## EXERCISE INPUTS
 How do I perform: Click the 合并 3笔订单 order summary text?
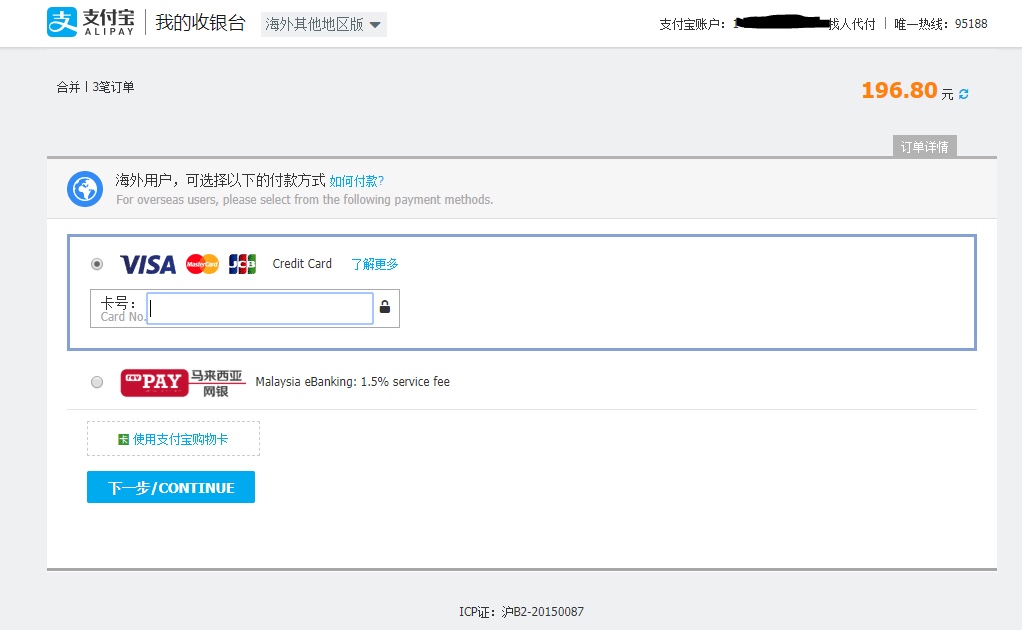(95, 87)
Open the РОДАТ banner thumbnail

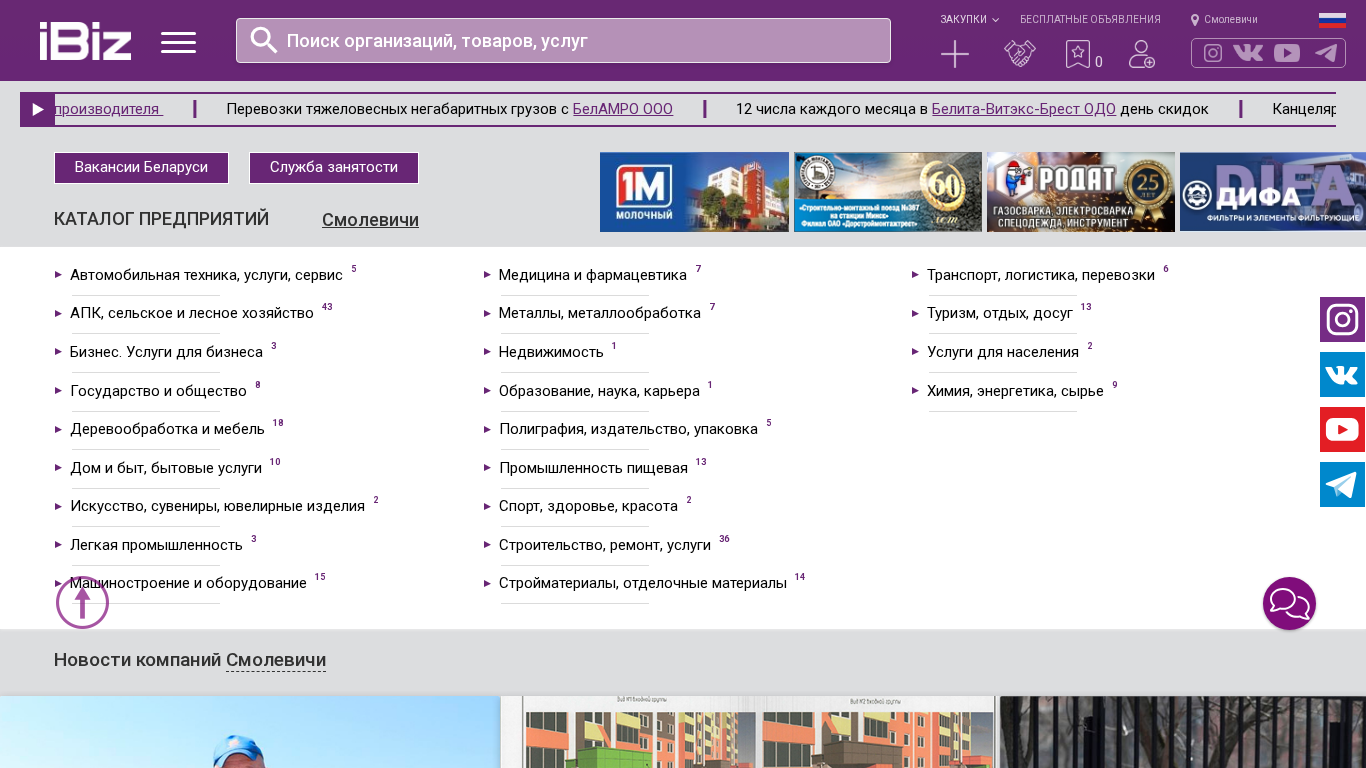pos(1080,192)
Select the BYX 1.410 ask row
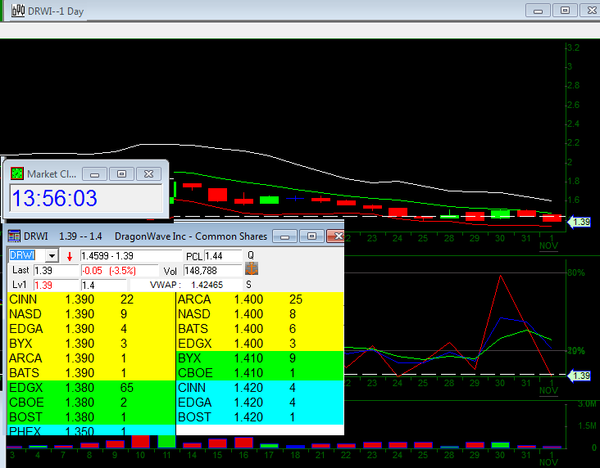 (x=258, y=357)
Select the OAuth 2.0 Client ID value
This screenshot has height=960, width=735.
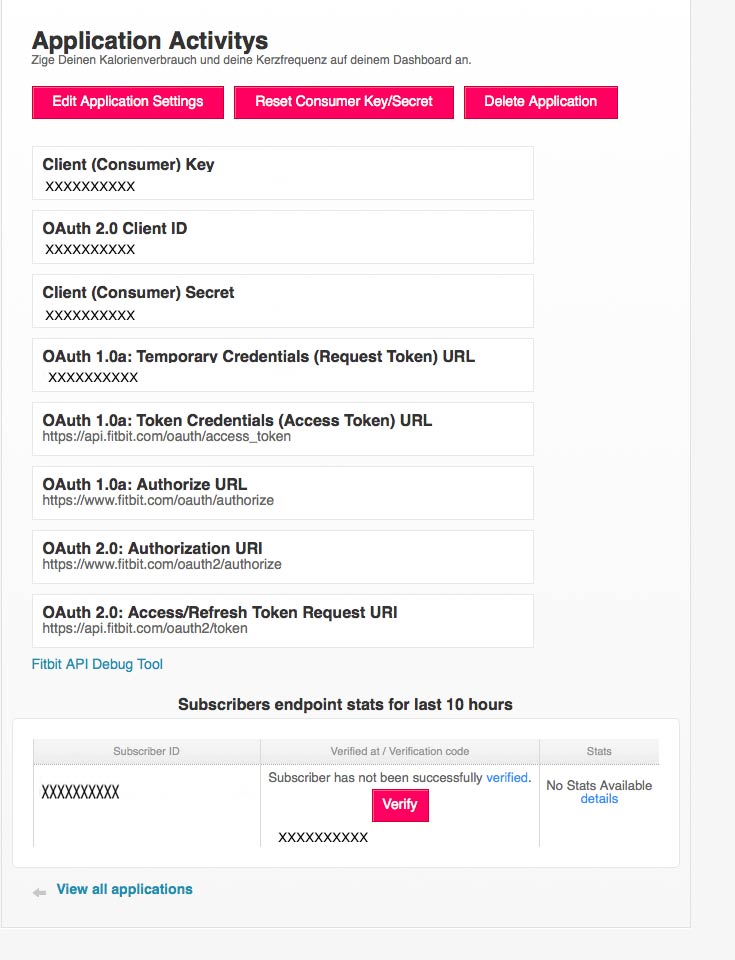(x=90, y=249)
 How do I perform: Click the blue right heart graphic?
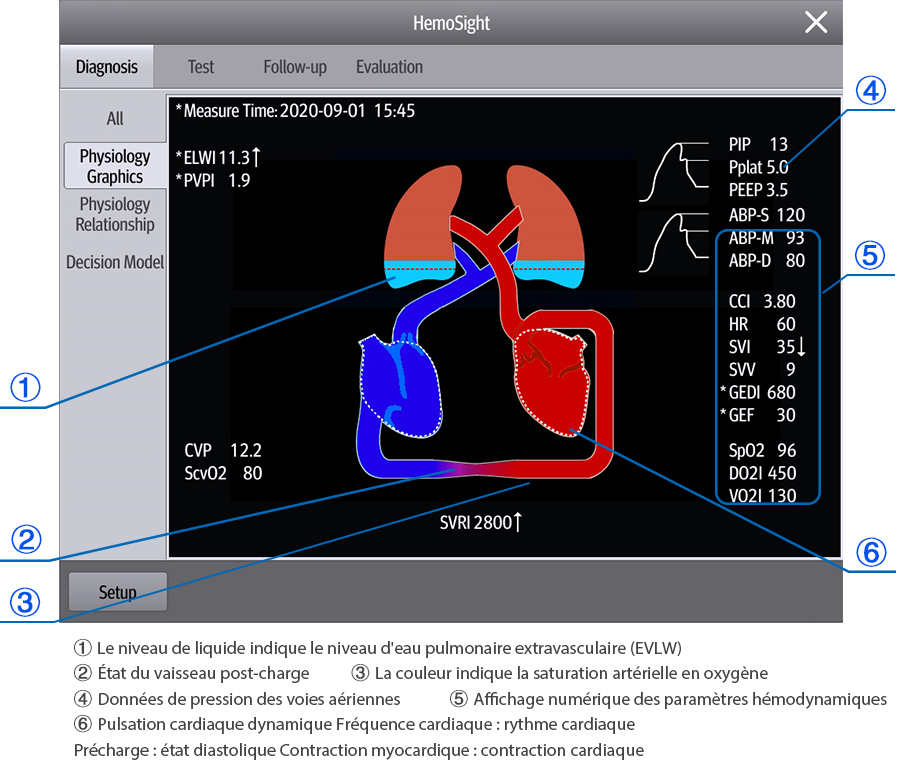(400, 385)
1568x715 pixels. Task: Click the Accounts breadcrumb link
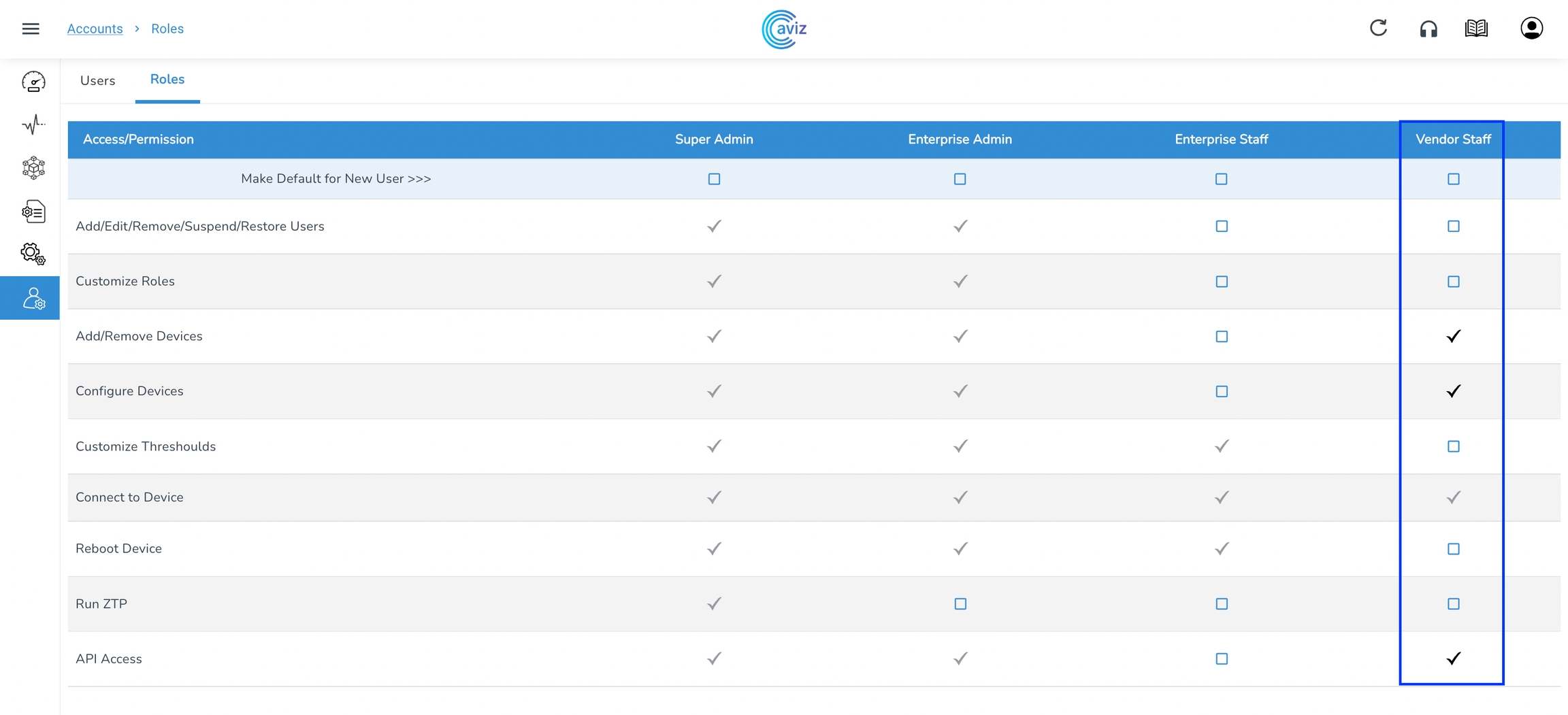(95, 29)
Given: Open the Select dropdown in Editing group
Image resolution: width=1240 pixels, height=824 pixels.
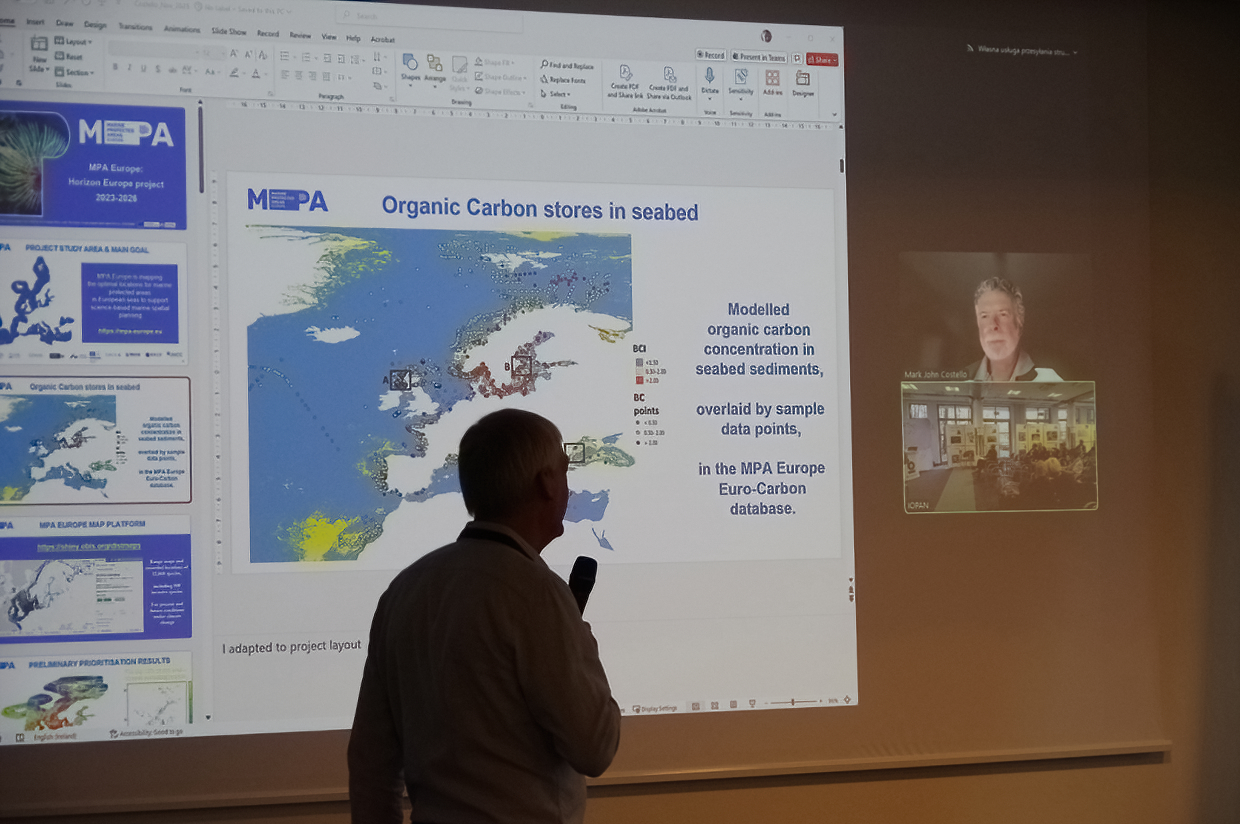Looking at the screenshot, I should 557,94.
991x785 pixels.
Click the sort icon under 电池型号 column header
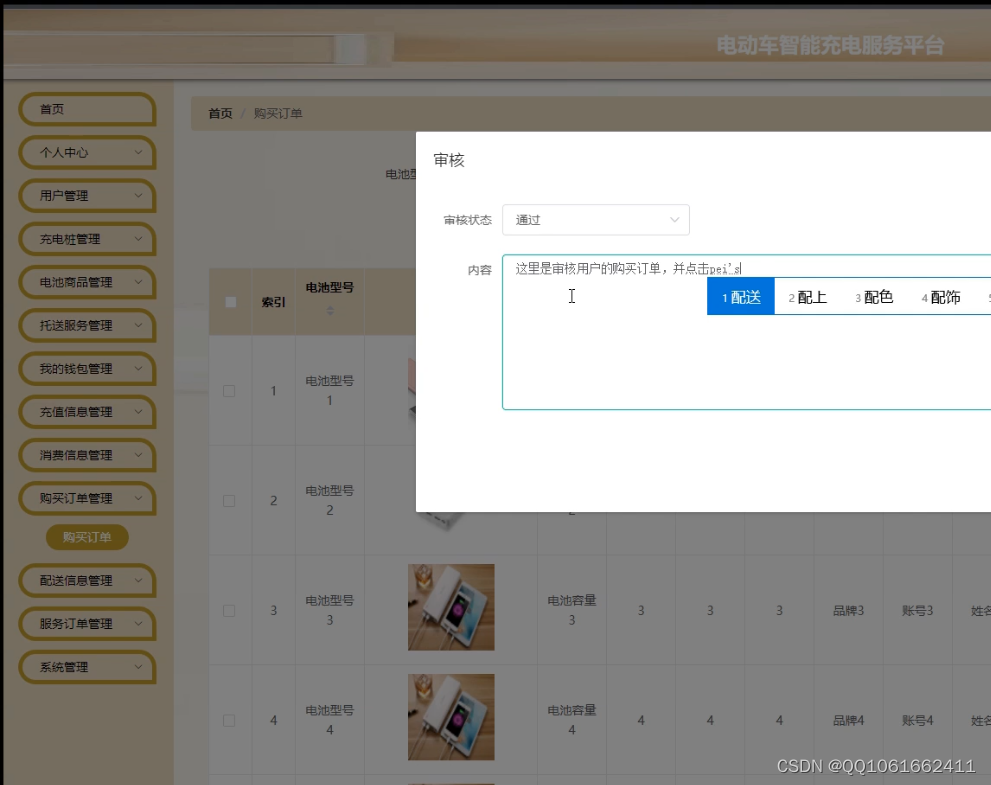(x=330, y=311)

## TASK
Write the records as a JSON list of strings, one string per line, skipping blank lines and leaving out the pictures. Begin at the line that has "How do I perform: Click the blue" and stop after the line that has "Looking at the screenshot, I should 557,94.".

## ANSWER TO THIS TASK
[
  " How do I perform: Click the blue right heart graphic?",
  "(400, 385)",
  "1568x715 pixels. Task: Click the Accounts breadcrumb link",
  "(95, 29)",
  "Given: Open the Select dropdown in Editing group",
  "Image resolution: width=1240 pixels, height=824 pixels.",
  "Looking at the screenshot, I should 557,94."
]